On Mon, 19 Aug 2019 at 16:16, Fabian Hueske <fhue...@gmail.com> wrote:

> Great!
>
> Thanks for the feedback.
>
> Cheers, Fabian
>
> Am Mo., 19. Aug. 2019 um 17:12 Uhr schrieb Ahmad Hassan <
> ahmad.has...@gmail.com>:
>
>>
>> Thank you Fabian. This works really well.
>>
>> Best Regards,
>>
>> On Fri, 16 Aug 2019 at 09:22, Fabian Hueske <fhue...@gmail.com> wrote:
>>
>>> Hi Ahmad,
>>>
>>> The ProcessFunction should not rely on new records to come (i..e, do the
>>> processsing in the onElement() method) but rather register a timer every 5
>>> minutes and perform the processing when the timer fires in onTimer().
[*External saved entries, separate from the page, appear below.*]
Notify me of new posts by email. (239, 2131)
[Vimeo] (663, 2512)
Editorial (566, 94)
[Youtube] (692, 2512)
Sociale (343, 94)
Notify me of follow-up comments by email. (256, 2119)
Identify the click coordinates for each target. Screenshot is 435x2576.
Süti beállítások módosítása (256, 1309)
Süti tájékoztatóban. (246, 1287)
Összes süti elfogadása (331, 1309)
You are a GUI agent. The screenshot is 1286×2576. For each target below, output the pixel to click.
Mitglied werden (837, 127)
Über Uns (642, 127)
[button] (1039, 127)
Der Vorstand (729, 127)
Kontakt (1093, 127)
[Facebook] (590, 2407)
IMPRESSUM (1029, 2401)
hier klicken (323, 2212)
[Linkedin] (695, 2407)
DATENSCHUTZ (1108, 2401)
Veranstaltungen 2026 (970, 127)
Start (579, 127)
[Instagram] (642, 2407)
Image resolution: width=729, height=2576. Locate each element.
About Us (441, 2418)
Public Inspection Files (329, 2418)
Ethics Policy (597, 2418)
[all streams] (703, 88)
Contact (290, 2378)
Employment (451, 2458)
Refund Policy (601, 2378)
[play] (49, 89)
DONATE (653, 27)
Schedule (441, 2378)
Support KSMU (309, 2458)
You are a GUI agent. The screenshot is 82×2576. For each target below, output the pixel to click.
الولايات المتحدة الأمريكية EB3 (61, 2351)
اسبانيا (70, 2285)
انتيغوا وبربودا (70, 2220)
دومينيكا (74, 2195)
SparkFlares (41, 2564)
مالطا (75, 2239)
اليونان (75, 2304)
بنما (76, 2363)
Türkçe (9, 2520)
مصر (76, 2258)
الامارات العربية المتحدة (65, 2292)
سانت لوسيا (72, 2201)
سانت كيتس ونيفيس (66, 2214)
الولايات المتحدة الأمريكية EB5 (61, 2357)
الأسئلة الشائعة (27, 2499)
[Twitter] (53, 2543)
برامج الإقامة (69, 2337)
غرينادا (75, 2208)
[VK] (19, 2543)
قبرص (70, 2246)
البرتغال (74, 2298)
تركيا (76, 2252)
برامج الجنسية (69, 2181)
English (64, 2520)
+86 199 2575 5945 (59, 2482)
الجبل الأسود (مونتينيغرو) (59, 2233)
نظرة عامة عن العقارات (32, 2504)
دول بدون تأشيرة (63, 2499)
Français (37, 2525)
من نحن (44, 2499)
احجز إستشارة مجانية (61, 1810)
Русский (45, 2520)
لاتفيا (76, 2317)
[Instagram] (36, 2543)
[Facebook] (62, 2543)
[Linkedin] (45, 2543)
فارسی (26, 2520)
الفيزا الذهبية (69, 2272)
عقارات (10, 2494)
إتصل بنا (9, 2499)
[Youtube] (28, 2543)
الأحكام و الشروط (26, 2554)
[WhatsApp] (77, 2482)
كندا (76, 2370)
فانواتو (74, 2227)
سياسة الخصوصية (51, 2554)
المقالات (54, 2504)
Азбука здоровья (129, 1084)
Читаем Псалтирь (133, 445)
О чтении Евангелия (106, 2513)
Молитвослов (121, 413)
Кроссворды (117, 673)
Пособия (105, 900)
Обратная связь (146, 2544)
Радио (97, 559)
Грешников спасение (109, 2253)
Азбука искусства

>>> Essentially, you'd only collect data the data in `processElement()` and
>>> process in `onTimer()`.
>>> You need to make sure that you have timers registered, as long as
>>> there's data in the ring buffer.
>>>
>>> Best, Fabian
>>>
>>> Am Do., 15. Aug. 2019 um 19:20 Uhr schrieb Ahmad Hassan <
>>> ahmad.has...@gmail.com>:
>>>
>>>> Hi Fabian,
>>>>
>>>> In this case, how do we emit tumbling window when there are no events?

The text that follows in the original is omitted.